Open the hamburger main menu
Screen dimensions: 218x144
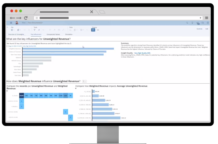[x=11, y=23]
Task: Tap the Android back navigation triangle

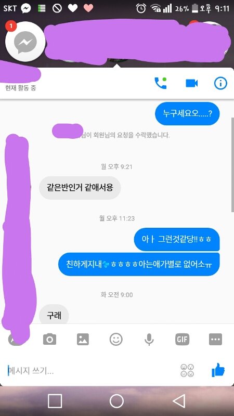Action: point(179,401)
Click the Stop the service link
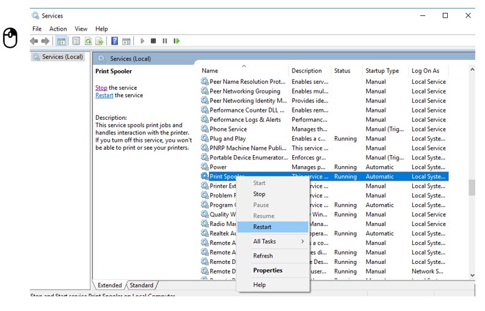485x311 pixels. pos(101,88)
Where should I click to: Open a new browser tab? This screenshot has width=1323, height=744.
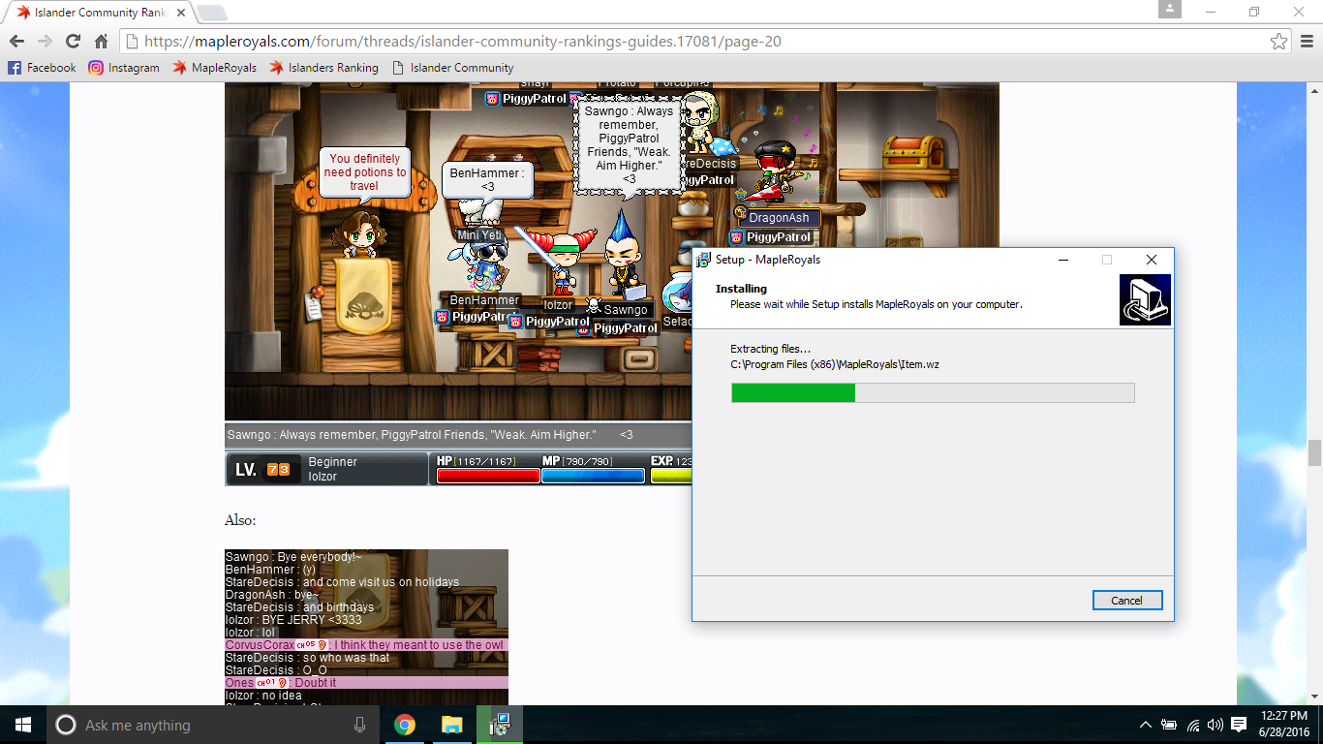pyautogui.click(x=211, y=13)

━━━━━━━━━━━━━━━━

§ Requirements
Print the records word for word, starting at their first line and ending with the line that contains "485x311 pixels. pos(101,88)", and include both of those lines but none of the pictures.

§ Finished task
Open the hamburger main menu
Screen dimensions: 218x144
[x=11, y=23]
Task: Tap the Android back navigation triangle

Action: point(179,401)
Click the Stop the service link
485x311 pixels. pos(101,88)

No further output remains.